----- Excerpt to read
The sediment cores showed that several types of mosquito-like midges that flourish in very cold climates have been abundant at the lake for the past several thousand years. But the cold-adapted midge species abruptly began declining in about 1950, matching their lowest abundances of the last 200,000 years. Two of the midge species adapted to the coldest temperatures have completely disappeared from the lake region, said Axford.
In addition, a species of diatom, a lake algae that was relatively rare at the site before the 20th century, has undergone unprecedented increases in recent decades, possibly in response to declining ice cover on the Baffin Island lake.
“Our results show that the human footprint is overpowering long-standing natural processes even in remote Arctic regions,” said co-author John Smol of Queen’s University. “This historical record shows that we are dramatically affecting the ecosystems on which we depend.”

We covered it here earlier.
Funny how the high latitude midges can be usefull to prove human caused warming in one study and they can’t possibly in another. – Anthony

Tim Folkerts
January 29, 2011 7:58 am

REPLY:McIntyre and McKittrick and later McShane and Wyner pointed out similar caveats with the Mann hockey stick, yet for some people it is cautionless gospel. – Anthony
I seem to be confused. Isn’t this saying that the very report you are praising has the very problem you are highlighting?
REPLY: No you aren’t confused. Neither am I. Dr. Mann et al is a different matter altogether. I’m glad you have come to the conclusion that Mann’s work suffers from the same sort of uncertainty problems. There may be hope for you yet.
As the authors point out, more lake studies are needed to confirm, and as more studies are done, the confidence may increase, or the study may be disproven. It would behoove Mann et al to take the same path, rejecting those 12 trees in Yamal as an insufficient and perhaps cherry picked sample (YAD061) and run the full Schweingruber set and see what they get. – Anthony

January 29, 2011 8:02 am

Jarmo says:
January 29, 2011 at 7:36 am
@ johanna:
Funny how insects in sediments are credible when they imply 20th century warming is unique. Stop the presses 😉
========================================================
lol, beat me too it! While I’m as skeptical about bugometers as I am treeometers, I am a firm believer in “what’s good for the goose is good for the gander.” Anthony’s first post on this reveals this typical mindset. Its only proof if it shows warming, else error bars, cherry picking, and incredulity are invoked.

hell_is_like_newark
January 29, 2011 8:05 am

Well.. this blows more holes in the pro-AGW crowd’s claim that the RWP and MWP were “local phenomenons” for Europe or simply didn’t exist (the Yamal siberian tree study).
Has there been any significant research to show that the two warm periods also affected the Southern hemisphere as well?

John
January 29, 2011 8:16 am

This seems like an excellent study, and the authors are correct to point out similarities between their midge record and other records using other proxies.
----------
----- Source material
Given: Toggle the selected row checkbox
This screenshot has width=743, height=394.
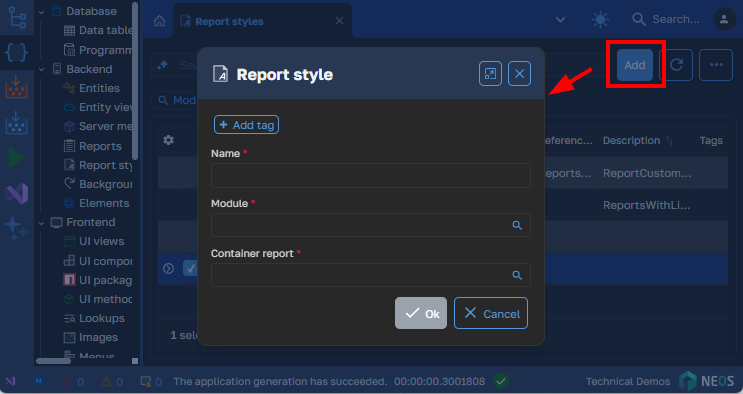Looking at the screenshot, I should coord(190,269).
----------
Quote the lake sediment text from "REPLY:McIntyre and McKittrick" to "for you yet.". Work only from the lake sediment text, not the material.

- **Expected answer**
REPLY:McIntyre and McKittrick and later McShane and Wyner pointed out similar caveats with the Mann hockey stick, yet for some people it is cautionless gospel. – Anthony
I seem to be confused. Isn’t this saying that the very report you are praising has the very problem you are highlighting?
REPLY: No you aren’t confused. Neither am I. Dr. Mann et al is a different matter altogether. I’m glad you have come to the conclusion that Mann’s work suffers from the same sort of uncertainty problems. There may be hope for you yet.